Photo by Elise Laharia

To commemorate Inclusive Schools Week, senior Daniel Carrillo poses for a picture. He said as a Hispanic person, inclusivity affects his life, and he promotes being inclusive through his work as Hispanic Culture Association president.

Senior Accepts All Students Into Hispanic Culture Association

Spreads Latin American culture, counters stereotypes

For senior Daniel Carrillo, change cannot happen without inclusivity. 

“Inclusivity, to me, means making sure that everyone is involved and respected and considered,” he said. 

As president of the Hispanic Culture Association, Carrillo works to bring awareness to this topic and build support for members of the Hispanic community.
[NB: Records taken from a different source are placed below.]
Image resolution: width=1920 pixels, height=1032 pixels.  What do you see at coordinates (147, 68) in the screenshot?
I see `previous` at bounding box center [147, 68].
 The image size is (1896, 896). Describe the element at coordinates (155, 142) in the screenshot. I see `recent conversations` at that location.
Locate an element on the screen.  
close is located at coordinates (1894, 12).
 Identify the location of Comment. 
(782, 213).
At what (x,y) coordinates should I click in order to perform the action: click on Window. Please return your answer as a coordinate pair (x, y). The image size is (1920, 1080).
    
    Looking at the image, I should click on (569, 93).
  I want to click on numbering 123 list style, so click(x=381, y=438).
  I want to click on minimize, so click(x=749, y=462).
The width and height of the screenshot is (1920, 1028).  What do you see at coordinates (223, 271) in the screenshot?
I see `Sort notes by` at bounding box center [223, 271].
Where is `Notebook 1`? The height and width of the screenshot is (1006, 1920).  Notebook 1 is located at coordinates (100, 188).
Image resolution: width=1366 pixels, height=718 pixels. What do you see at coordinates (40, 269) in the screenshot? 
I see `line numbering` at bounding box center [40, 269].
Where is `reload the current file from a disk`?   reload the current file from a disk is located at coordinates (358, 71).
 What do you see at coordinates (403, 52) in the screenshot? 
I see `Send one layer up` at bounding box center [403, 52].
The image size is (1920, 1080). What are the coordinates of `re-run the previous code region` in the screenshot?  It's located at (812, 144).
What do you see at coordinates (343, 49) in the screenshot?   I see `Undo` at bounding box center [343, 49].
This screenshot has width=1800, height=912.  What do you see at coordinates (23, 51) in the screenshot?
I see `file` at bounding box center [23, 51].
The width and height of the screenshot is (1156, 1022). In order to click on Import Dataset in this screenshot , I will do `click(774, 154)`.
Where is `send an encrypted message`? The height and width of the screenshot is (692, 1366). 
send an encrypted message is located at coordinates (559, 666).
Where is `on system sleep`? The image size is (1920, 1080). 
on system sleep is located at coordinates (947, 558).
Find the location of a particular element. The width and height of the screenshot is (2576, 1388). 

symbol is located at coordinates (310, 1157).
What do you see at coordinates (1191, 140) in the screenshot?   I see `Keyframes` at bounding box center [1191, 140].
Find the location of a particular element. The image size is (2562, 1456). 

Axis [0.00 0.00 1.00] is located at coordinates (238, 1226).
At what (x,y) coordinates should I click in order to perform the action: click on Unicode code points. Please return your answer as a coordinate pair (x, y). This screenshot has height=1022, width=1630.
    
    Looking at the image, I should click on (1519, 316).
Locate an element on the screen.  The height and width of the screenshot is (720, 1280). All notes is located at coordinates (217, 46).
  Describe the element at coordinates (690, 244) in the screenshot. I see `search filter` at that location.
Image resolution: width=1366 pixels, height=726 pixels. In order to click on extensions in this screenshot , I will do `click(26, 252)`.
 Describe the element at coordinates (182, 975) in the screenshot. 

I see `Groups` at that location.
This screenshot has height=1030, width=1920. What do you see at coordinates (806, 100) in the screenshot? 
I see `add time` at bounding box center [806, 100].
The Hispanic Culture Association meets monthly and has presentations, which Carrillo helps design, then the members discuss and celebrate Hispanic culture from all around Latin America.  

  “We talk about, in general, lived experiences of Hispanic culture,” Carrillo said.

The group also helps people get involved in the Latino Arts Project in Dallas, a museum that focuses on Latino art, which Carrillo thinks is a good way for people to see all that people of Latin heritage have to offer.

Carrillo believes everyone living in Texas should have a basic familiarity with Hispanic culture, and he tries to make the Hispanic Culture Association as inclusive as possible by encouraging anyone to join and being a part of the discussion.

“In the Hispanic Culture Association, I make sure that everyone is welcome, involved, and can be included in our conversations and really learn about Hispanic culture,” he said. 

In Carrillo’s experience, Highland Park’s inclusivity is limited, but it is making large improvements.

“We are making strides to really involve students and foster conversations about this, and while we are certainly not perfect, we are definitely getting better, and I do appreciate the school for its efforts,” he said.

Carrillo recognized the effort the school faculty is directing into positive change through new opportunities for feedback like the Scots Sounding Boards.

“I really do feel that this is the first step to some long term progress,” he said. “While it may not be as fast as I would like, I do understand that there are certain parameters that we work with, and I am glad that we are starting.”

Carrillo is grateful that he hasn’t had to overcome physical challenges due to his ethnicity, but he still faces prejudice and stereotypes. He explains that many people don’t expect him to be in the top 6% of the graduating class because of his ethnicity, and he says people often express their surprise. 

“At some point, you learn to cast out stereotypes and how others think of you, and I just appreciate that there hasn’t been anything stopping me,” Carrillo said.

He admits that there are barriers to increasing diversity in the school due to the population of the community. However, he says the lack of diversity does not prevent students and staff from being more inclusive.

“It is not a positive to be so modestly diverse, but it is the reality in which we live with,” Carrillo said. “Instead of obsessing over something that we can’t necessarily change, we should work to do the best we can.”